To solve this problem using neural network, we shall employ a neural network architecture with three layers. One input layer with one neuron; one hidden layer with three neurons and one output layer with one output unit, as depicted below in Figure 2.

Each neuron is connected to other neurons of the previous layer through adaptable synaptic weights $w_j$ and biases $u_j$. Now, ${\psi }_t\left(x_i,p\right)=1+x_{i}N\left(x_i,p\right)$, with $N\left(x_i,p\right)={\displaystyle \underset{j=1}{\overset{3}{\sum }}{v}_j\sigma \left(z_j\right)}$, and

${\displaystyle \underset{j=i}{\overset{3}{\sum }}{v}_j\sigma \left(z_j\right)}=v_1\sigma \left(z_1\right)+v_2\sigma \left(z_2\right)+v_3\sigma \left(z_3\right)$, (15)

where $z_1=x_1{w}_{11}+u_1,z_2=x_1{w}_{12}+u_2,z_3=x_1{w}_{13}+u_3$.

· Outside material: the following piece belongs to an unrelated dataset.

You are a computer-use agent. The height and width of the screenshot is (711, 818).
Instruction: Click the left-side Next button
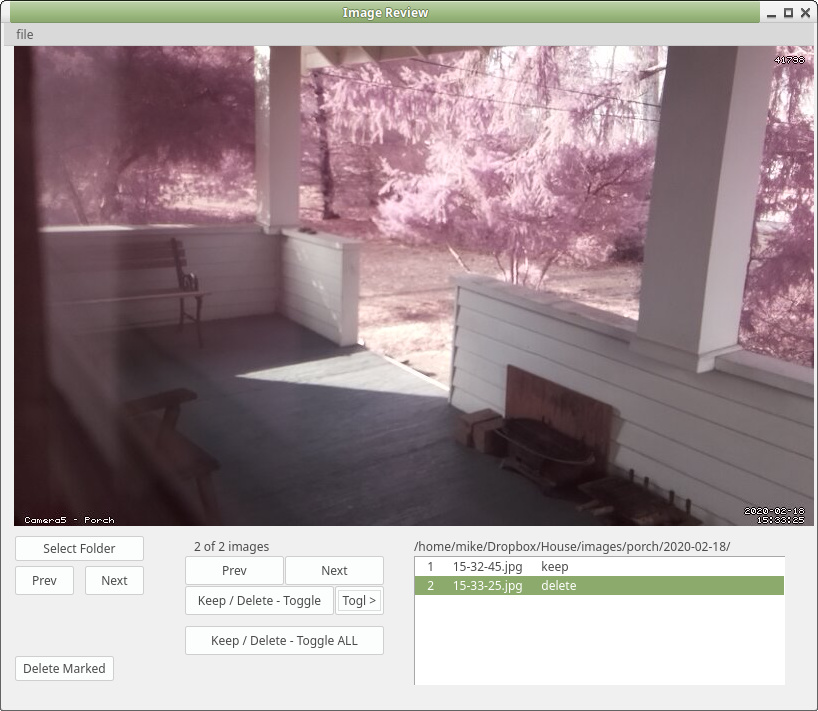(x=114, y=580)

Now, in solving ordinary differential equations, we assume a solution to the homogeneous part and approximate the function using SPSS model, which estimates the regression coefficients in the multiple regression mode. These coefficients are what we use as the weights from the input layer to the hidden layer. The condition placed on $y_a\left(x\right)=f\left(x\right)$, say, where $y_a\left(x\right)$ is the assumed solution is that $f\left(x\right)\ne 0$.

Any exponential function, $y\left(x\right)={\text{e}}^{\alpha x}$, where $\alpha \in ℝ$, is a part of solution to any first order ordinary differential equation. We regress that function using excel spreadsheet and SPSS model as follows:

Assuming we let $y_a\left(x\right)=f\left(x\right)={\text{e}}^{2x},x\in \left[0,1\right]$, be a solution to a given first order ordinary differential equation, $y^{\prime }-2y=f\left(x\right)$, defined on the given interval. Then dividing the interval into 10 equidistant points, we use excel spreadsheet to find values of $y_a\left(x\right)$ at all the points shown in Table 1, then use SPSS to regress and get the weights which we designate weights from input layer to hidden layer.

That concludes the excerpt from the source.